SHORT EXERCISE: Edit the rows from the start through the line containing "coord(191,165)" so that "icon" becomes "symbol" everywhere, keeping everything else the same.

DATASET CONTENT:

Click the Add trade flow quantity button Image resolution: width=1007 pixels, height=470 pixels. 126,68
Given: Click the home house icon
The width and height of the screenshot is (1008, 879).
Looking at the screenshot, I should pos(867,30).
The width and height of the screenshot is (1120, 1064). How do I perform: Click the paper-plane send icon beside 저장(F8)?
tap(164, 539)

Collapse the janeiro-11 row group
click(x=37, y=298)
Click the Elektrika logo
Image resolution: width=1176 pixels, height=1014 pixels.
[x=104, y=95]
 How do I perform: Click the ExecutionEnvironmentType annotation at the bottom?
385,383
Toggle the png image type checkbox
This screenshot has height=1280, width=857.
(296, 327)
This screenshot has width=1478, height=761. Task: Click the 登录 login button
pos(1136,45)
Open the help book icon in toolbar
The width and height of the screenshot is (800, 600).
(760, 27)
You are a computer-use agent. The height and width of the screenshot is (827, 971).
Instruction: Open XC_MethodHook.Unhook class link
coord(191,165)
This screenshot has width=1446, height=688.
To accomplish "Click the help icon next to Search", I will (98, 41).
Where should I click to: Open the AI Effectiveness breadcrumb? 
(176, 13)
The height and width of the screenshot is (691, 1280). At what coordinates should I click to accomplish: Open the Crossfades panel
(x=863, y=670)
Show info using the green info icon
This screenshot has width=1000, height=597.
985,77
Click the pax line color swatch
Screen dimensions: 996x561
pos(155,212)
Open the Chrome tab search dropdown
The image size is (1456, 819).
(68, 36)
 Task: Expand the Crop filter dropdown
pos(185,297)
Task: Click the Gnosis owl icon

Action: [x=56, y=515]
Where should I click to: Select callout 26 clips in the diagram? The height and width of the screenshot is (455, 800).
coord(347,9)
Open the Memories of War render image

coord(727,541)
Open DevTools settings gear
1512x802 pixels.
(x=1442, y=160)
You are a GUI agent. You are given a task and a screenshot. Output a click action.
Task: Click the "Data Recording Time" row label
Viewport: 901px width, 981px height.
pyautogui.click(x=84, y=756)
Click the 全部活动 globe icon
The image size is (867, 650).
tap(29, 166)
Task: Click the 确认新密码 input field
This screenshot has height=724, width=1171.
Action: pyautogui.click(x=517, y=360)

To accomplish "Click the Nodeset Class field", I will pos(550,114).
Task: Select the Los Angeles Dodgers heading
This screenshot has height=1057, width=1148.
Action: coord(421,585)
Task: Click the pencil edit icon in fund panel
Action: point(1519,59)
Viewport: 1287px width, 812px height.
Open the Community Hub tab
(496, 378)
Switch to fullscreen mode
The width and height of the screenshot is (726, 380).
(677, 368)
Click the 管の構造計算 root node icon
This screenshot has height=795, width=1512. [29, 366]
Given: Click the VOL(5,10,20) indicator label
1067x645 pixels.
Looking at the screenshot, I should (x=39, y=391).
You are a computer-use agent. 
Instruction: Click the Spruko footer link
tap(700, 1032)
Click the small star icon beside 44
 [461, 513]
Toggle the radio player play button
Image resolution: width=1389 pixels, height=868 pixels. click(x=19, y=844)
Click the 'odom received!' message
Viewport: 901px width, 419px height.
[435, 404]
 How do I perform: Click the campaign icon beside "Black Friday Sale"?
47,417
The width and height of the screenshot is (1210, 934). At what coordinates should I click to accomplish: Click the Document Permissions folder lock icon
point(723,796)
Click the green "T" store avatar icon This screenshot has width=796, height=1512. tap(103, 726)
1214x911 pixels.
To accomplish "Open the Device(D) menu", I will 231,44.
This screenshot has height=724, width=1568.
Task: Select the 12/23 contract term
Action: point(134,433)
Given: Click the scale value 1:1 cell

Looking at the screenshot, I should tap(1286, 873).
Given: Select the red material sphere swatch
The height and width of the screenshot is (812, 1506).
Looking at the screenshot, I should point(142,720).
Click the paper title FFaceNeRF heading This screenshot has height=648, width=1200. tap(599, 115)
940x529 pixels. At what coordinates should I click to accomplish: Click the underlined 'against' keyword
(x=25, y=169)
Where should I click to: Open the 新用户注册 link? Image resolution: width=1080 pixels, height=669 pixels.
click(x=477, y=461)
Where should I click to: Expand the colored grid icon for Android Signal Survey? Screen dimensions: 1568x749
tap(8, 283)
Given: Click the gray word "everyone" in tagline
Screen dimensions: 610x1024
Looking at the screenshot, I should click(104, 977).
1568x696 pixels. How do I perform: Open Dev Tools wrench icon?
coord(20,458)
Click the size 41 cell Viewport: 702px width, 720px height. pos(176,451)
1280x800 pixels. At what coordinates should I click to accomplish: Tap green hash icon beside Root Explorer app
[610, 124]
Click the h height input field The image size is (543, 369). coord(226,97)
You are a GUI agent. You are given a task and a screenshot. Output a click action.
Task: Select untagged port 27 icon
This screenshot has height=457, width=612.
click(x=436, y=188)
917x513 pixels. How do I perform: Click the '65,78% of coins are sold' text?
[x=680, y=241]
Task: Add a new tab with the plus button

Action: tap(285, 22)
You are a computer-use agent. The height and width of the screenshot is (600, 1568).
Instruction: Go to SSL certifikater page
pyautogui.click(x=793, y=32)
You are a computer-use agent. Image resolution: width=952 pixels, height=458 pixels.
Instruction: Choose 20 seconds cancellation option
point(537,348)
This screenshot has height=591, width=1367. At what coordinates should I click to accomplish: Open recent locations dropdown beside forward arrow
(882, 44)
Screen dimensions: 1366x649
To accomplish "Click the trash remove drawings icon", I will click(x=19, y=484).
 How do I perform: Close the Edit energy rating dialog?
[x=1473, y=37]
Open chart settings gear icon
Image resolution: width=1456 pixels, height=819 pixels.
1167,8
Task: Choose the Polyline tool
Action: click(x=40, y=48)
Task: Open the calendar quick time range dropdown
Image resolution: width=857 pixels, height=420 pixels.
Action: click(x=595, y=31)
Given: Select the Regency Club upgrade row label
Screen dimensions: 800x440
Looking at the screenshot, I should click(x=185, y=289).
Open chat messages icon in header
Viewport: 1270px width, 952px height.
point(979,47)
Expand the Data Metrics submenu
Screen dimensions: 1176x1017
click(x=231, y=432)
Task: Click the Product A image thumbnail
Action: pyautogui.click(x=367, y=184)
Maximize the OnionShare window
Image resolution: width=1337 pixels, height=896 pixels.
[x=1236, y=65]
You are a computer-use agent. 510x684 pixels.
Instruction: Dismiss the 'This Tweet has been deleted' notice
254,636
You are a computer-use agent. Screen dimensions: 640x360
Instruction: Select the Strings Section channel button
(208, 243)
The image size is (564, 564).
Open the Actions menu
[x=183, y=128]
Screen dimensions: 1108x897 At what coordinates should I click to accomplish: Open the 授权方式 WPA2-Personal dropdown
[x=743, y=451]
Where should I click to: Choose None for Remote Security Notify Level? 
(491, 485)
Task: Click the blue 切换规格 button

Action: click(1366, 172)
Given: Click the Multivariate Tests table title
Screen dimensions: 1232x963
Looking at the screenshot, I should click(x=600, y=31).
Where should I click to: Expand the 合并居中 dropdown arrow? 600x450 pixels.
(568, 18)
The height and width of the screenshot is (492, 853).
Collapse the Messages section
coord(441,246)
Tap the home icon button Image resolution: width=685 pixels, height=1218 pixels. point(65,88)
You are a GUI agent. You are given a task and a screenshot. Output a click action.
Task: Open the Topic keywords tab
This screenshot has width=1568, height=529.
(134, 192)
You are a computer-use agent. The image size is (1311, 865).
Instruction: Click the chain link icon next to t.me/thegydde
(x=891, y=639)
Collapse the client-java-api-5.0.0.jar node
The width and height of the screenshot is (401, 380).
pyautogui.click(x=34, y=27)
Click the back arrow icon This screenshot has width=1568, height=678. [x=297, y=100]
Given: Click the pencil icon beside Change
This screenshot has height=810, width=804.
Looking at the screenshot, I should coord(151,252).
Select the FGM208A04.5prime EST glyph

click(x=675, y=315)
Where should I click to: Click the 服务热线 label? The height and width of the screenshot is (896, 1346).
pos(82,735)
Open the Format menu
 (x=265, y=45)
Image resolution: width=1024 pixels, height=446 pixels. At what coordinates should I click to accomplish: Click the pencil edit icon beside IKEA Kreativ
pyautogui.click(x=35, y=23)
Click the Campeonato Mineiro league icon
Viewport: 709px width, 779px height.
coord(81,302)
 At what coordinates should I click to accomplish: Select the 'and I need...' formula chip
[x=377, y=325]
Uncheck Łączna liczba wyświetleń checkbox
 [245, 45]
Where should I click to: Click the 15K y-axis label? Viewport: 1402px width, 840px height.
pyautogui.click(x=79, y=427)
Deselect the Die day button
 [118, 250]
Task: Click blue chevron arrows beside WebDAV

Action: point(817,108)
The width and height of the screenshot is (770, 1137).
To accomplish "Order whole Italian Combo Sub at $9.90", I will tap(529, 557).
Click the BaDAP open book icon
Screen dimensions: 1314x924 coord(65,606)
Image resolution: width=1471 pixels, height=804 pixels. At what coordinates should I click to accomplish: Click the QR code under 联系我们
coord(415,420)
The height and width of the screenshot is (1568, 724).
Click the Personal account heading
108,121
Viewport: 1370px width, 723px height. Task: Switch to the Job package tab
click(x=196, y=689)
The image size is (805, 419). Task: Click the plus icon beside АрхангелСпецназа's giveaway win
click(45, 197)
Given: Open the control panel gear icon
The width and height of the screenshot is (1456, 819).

RESULT OF THIS EXERCISE:
Click the Add trade flow quantity button Image resolution: width=1007 pixels, height=470 pixels. 126,68
Given: Click the home house symbol
The width and height of the screenshot is (1008, 879).
Looking at the screenshot, I should pos(867,30).
The width and height of the screenshot is (1120, 1064). How do I perform: Click the paper-plane send symbol beside 저장(F8)?
tap(164, 539)

Collapse the janeiro-11 row group
click(x=37, y=298)
Click the Elektrika logo
Image resolution: width=1176 pixels, height=1014 pixels.
[x=104, y=95]
 How do I perform: Click the ExecutionEnvironmentType annotation at the bottom?
385,383
Toggle the png image type checkbox
This screenshot has height=1280, width=857.
(296, 327)
This screenshot has width=1478, height=761. Task: Click the 登录 login button
pos(1136,45)
Open the help book symbol in toolbar
The width and height of the screenshot is (800, 600).
(760, 27)
You are a computer-use agent. The height and width of the screenshot is (827, 971).
Instruction: Open XC_MethodHook.Unhook class link
coord(191,165)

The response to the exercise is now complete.